### WRITTEN REQUEST
Extract every line of the records below that contains the word "Pembangunan", matching its case exactly.

### RECORD EXCERPTS
────

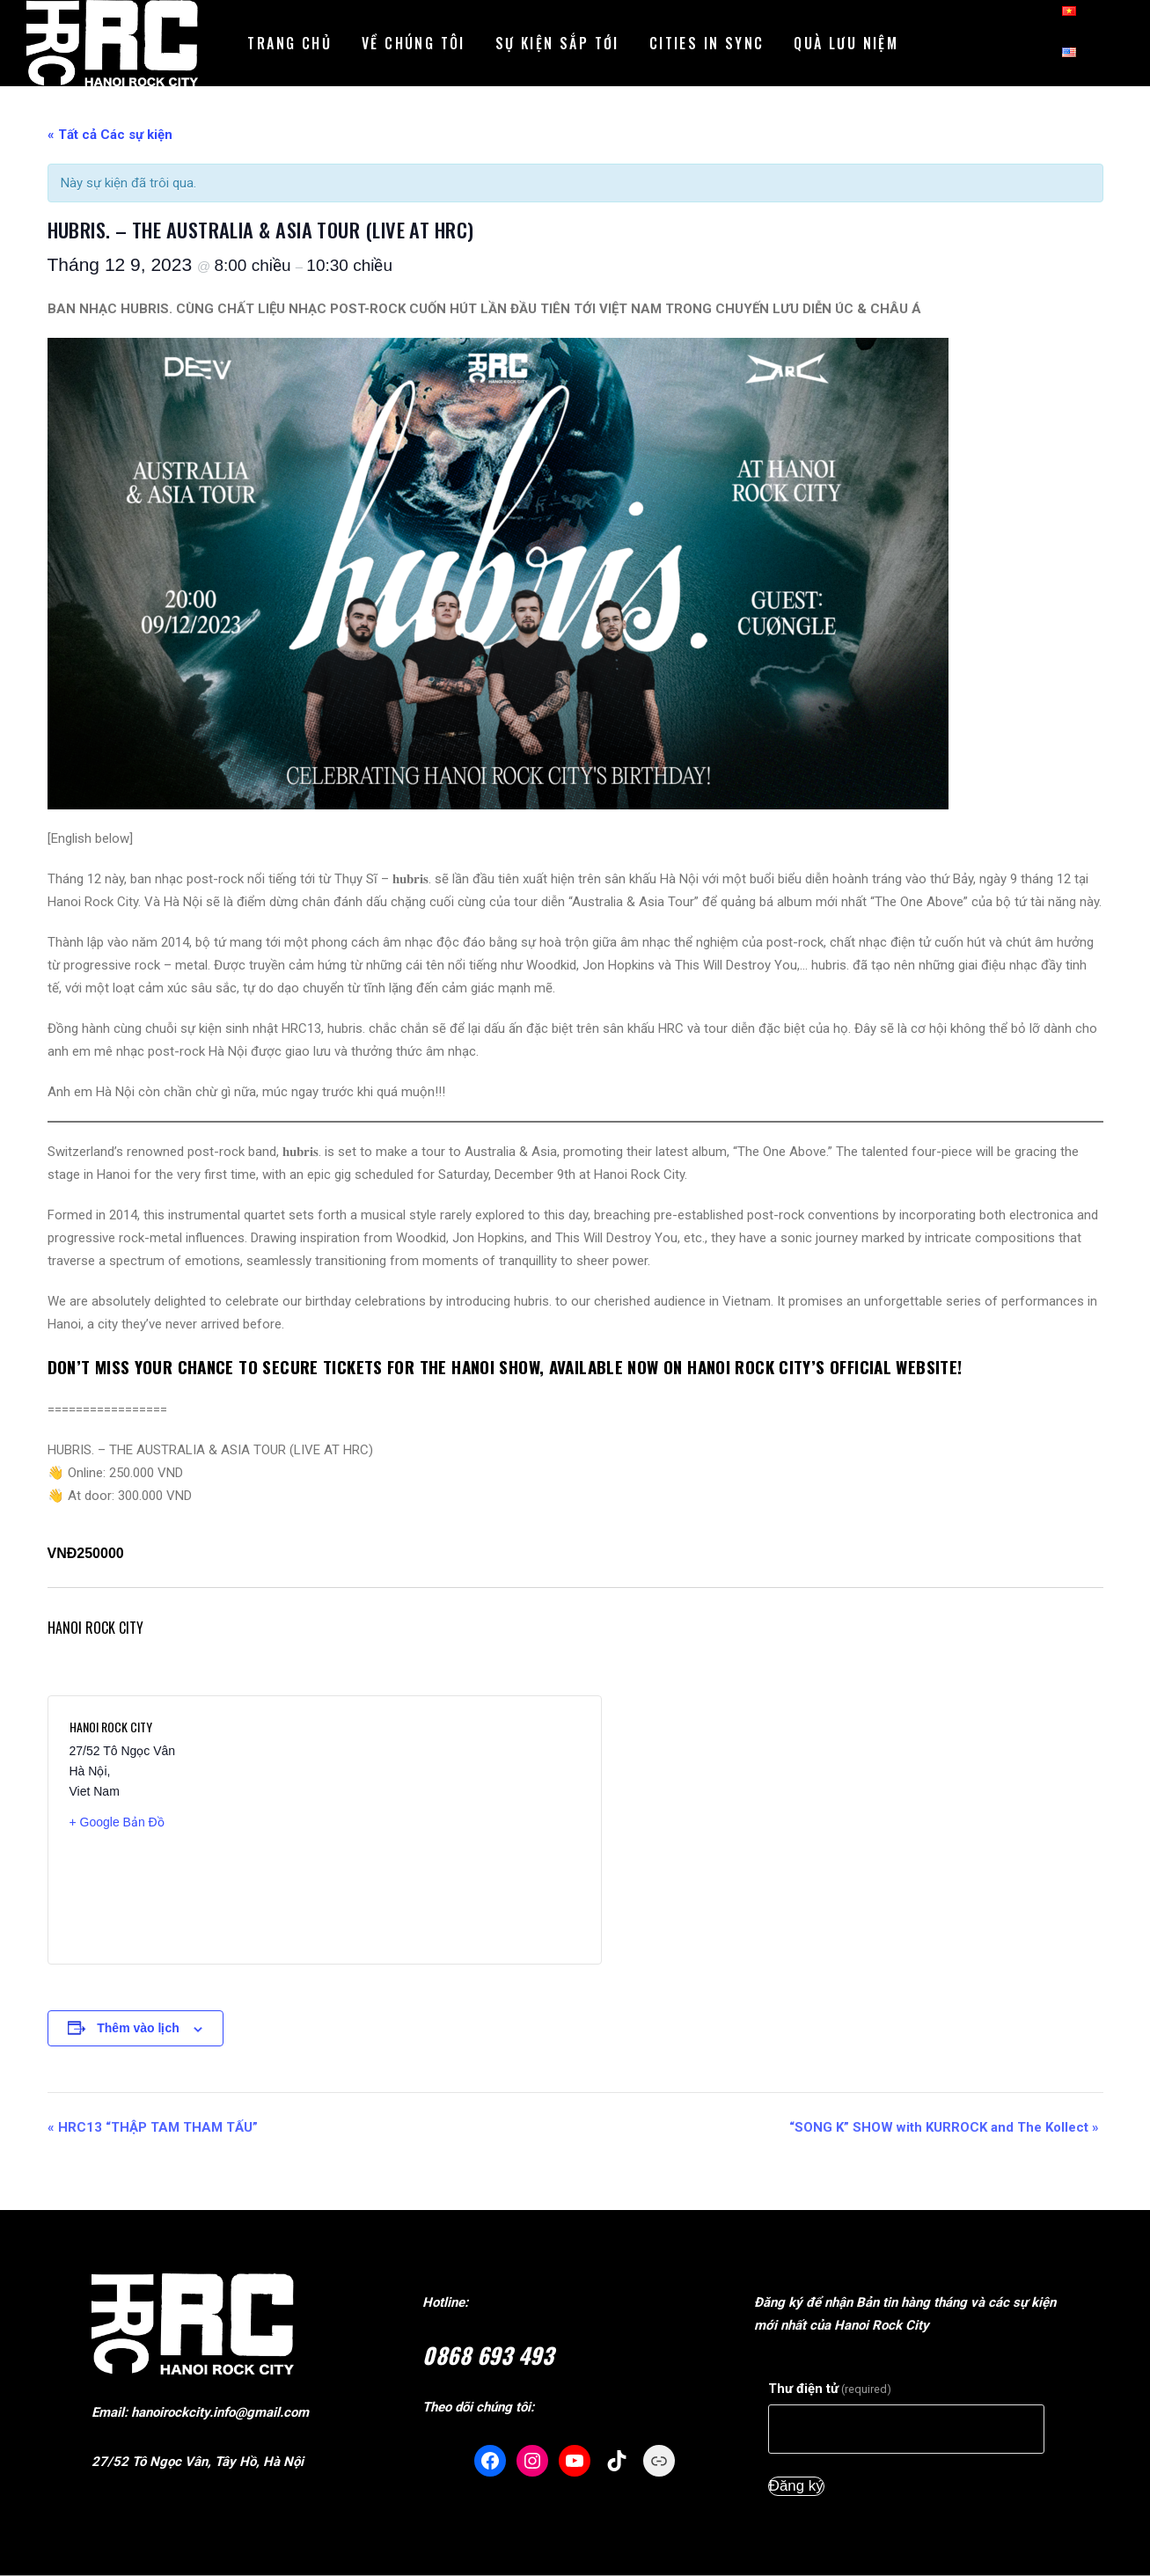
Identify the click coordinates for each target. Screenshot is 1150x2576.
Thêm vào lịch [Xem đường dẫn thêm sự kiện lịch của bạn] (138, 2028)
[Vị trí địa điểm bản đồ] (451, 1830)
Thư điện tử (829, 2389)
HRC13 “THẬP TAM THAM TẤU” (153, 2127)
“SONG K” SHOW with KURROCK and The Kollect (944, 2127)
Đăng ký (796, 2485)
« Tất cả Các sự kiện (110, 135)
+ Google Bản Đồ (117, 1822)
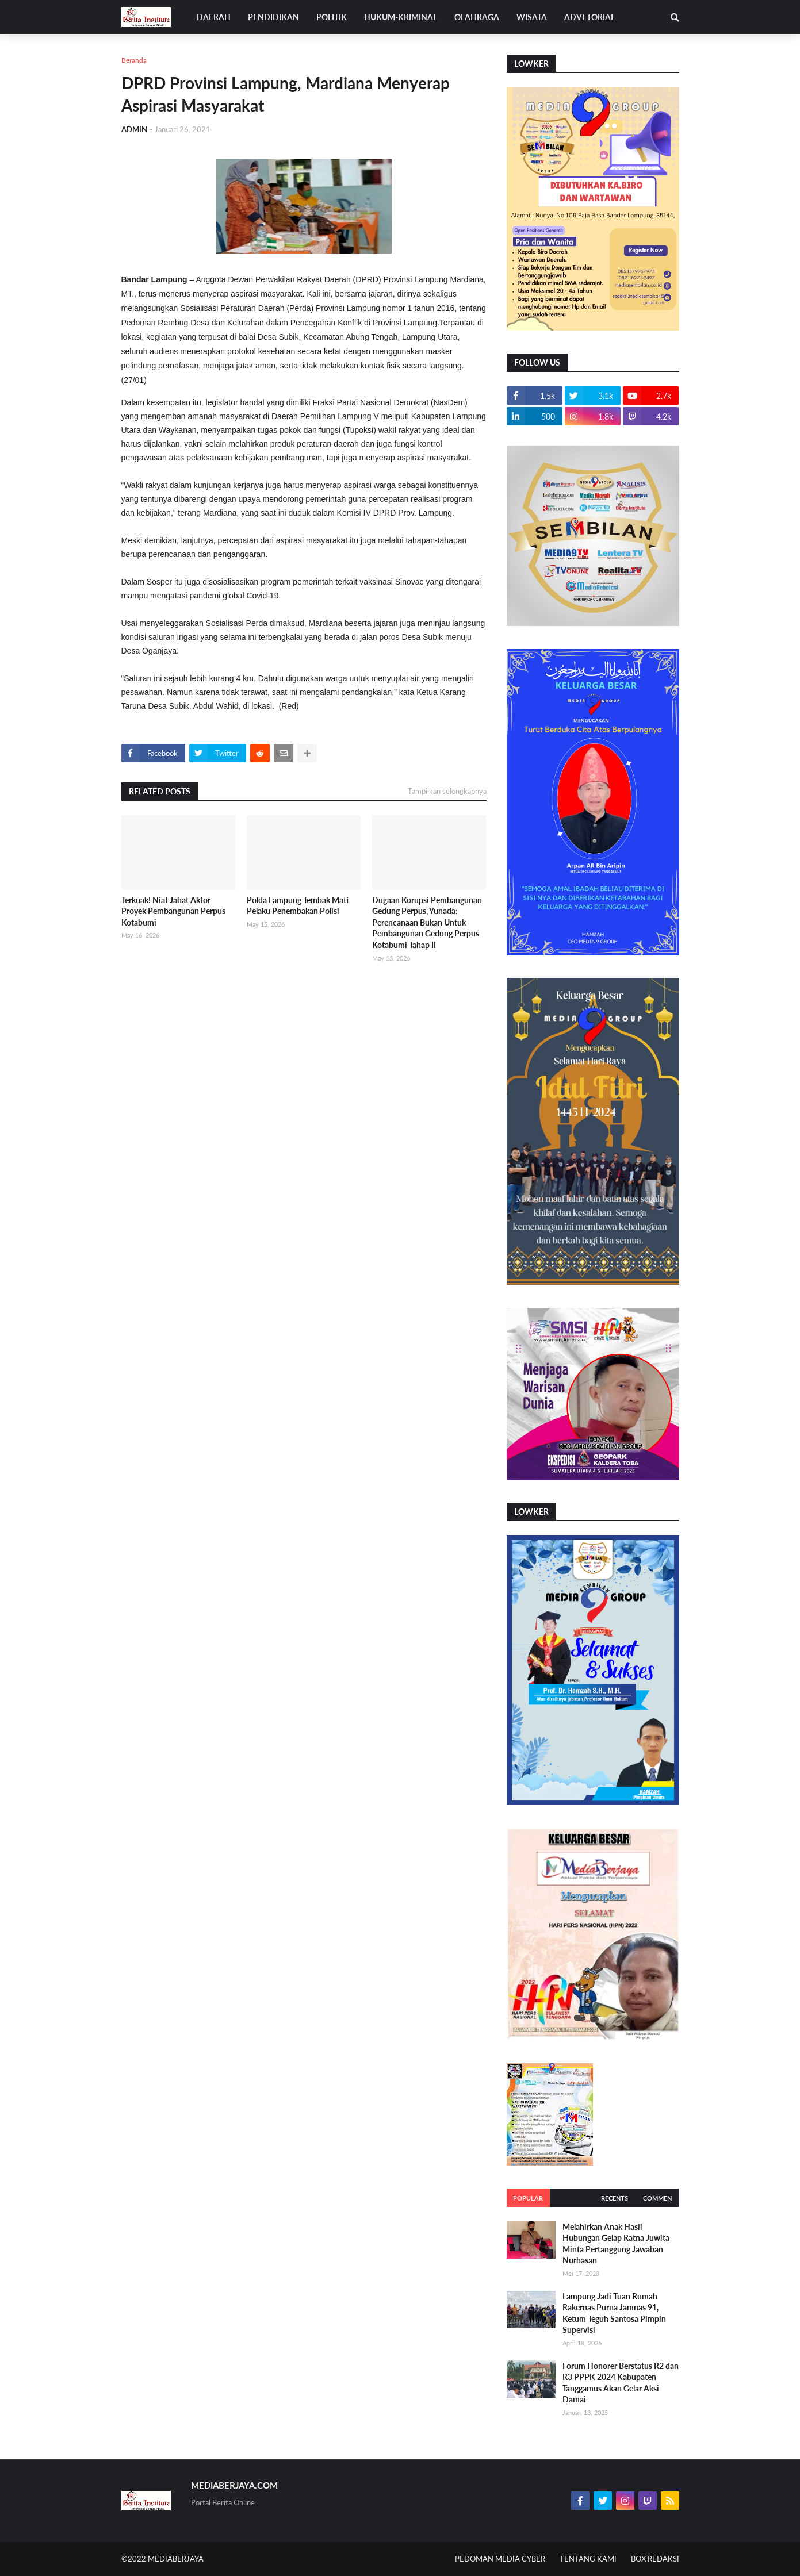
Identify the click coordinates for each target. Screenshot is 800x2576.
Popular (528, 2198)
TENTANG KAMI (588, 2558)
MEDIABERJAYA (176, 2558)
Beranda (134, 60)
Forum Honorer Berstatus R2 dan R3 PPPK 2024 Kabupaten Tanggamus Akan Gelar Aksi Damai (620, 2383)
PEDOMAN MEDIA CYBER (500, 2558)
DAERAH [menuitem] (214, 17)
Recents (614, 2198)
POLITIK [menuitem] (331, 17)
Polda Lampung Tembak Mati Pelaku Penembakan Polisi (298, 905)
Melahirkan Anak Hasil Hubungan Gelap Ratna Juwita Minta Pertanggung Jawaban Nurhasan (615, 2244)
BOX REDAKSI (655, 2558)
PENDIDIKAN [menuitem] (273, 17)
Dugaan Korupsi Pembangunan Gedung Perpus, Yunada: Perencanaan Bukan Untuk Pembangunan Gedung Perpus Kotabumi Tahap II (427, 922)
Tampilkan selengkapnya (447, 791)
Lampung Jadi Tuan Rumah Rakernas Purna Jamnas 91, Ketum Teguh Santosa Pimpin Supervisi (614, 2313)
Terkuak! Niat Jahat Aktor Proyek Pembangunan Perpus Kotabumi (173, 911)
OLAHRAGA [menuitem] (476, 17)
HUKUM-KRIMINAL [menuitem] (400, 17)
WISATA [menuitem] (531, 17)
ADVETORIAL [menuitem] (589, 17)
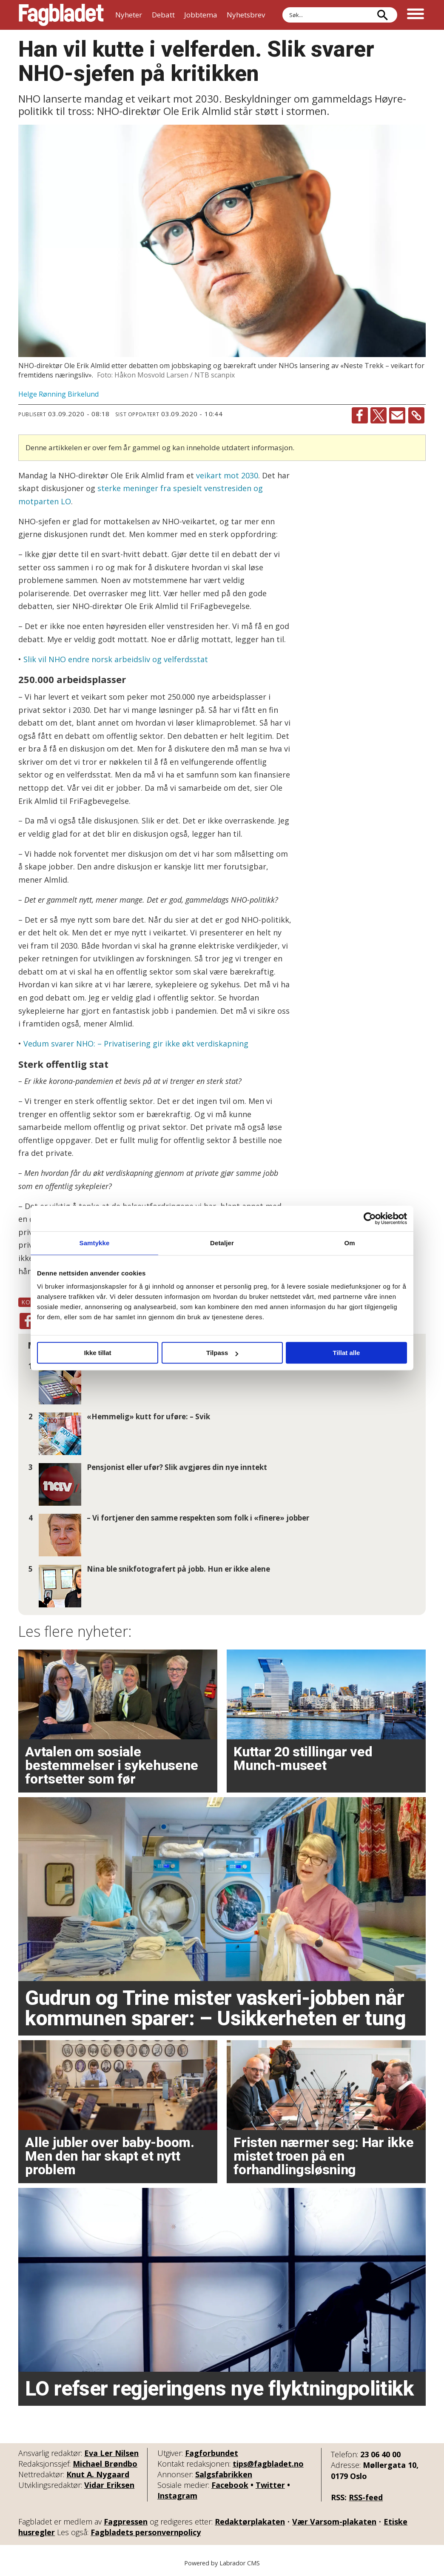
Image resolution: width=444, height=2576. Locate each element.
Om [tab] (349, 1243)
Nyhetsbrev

────

### RESULT OF THE TASK
Dugaan Korupsi Pembangunan Gedung Perpus, Yunada: Perencanaan Bukan Untuk Pembangunan Gedung Perpus Kotabumi Tahap II (427, 922)
Terkuak! Niat Jahat Aktor Proyek Pembangunan Perpus Kotabumi (173, 911)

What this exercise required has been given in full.